Friday, December 23, 2022

But where was the New York Times before the election? MSNBC op-ed blasts local media for missing incoming GOP congressman's alleged fabulism

Let me get this bit out of the way before I attack, once again, the media. 

Republican George Santos is apparently a serial liar about himself. In an upset, Santos was elected to Congress in New York's 3rd congressional district, an area that covers parts of Queens and Long Island. According to a New York Times report, Santos lied about his career and his education. And while he ran as an openly gay man, Santos, according to the Daily Beast, was married to a woman. They divorced in 2019. I'm calling for Santos to not take his seat in Congress or quickly resign after being sworn in. Hey, I'm not familiar with the protocol. Our party needs to hold ourselves to a higher standard than the Democrats. 

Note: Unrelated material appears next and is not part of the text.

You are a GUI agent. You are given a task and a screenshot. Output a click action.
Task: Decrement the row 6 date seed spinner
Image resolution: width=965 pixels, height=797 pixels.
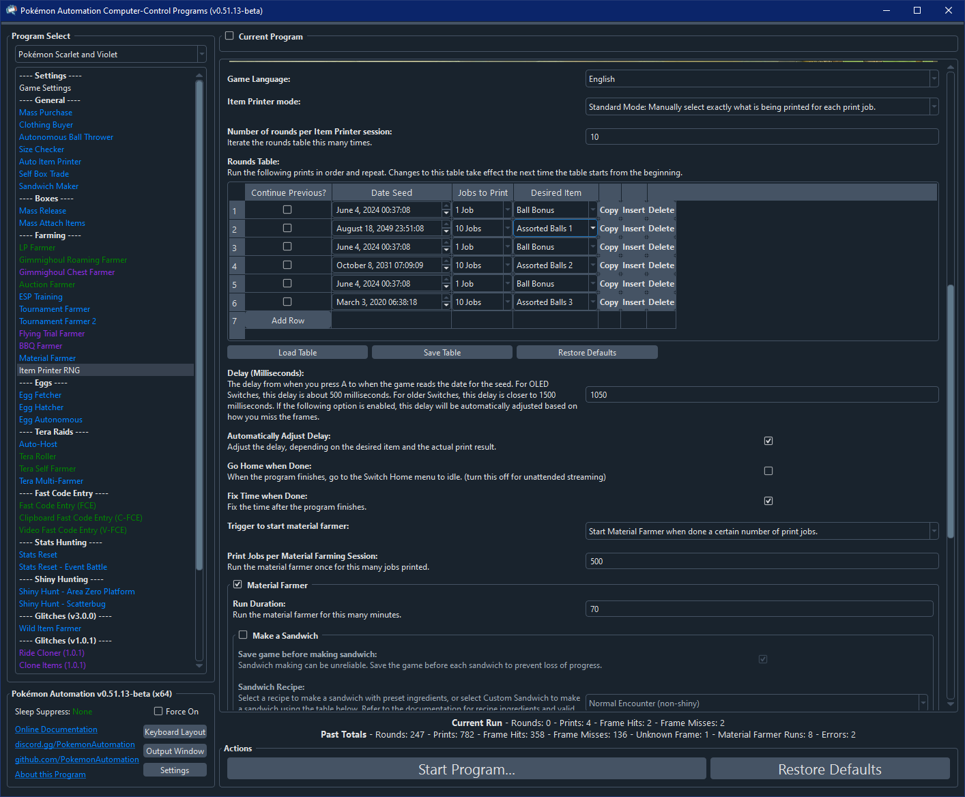[446, 306]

Meanwhile, a comedian, attorney, and Sirius XM host, Dean Obeidallah, in a seemingly powerful MSNBC op-ed, blames the current status of local media for missing Santos fish story falling through the cracks.

But Santos slipping through an election with such little scrutiny is also a tale of the gutting of local newsrooms. The result is fewer reporters to investigate candidates in their own backyard. When President Bill Clinton signed the Telecommunications Act of 1996, which significantly raised caps on the number of local newspapers and television stations a single corporation could own, the era of corporate media consolidation took hold. Local news outlets, be they urban or rural, lost resources and laid off reporters. And that was before Covid.

Well, local newspapers might attract more readers if they weren't infected by wokeness and pushing narratives, such as climate change, that the majority of Americans care little about. As former Chicago Tribune columnist John Kass regularly points out in his podcast, his former employer and the Chicago Sun-Times might attract more readers if it covered a topic many more people care about--crime--in a manner that CWB Chicago does.

What Obeidallah didn't mention in his Santos op-ed is that the New York Times didn't report on Santos reputed lies until after his election win. 

The New York Times is based where?

But Obeidallah can't bring himself to condemn the holy book of the left, the New York Times. He's part of the problem.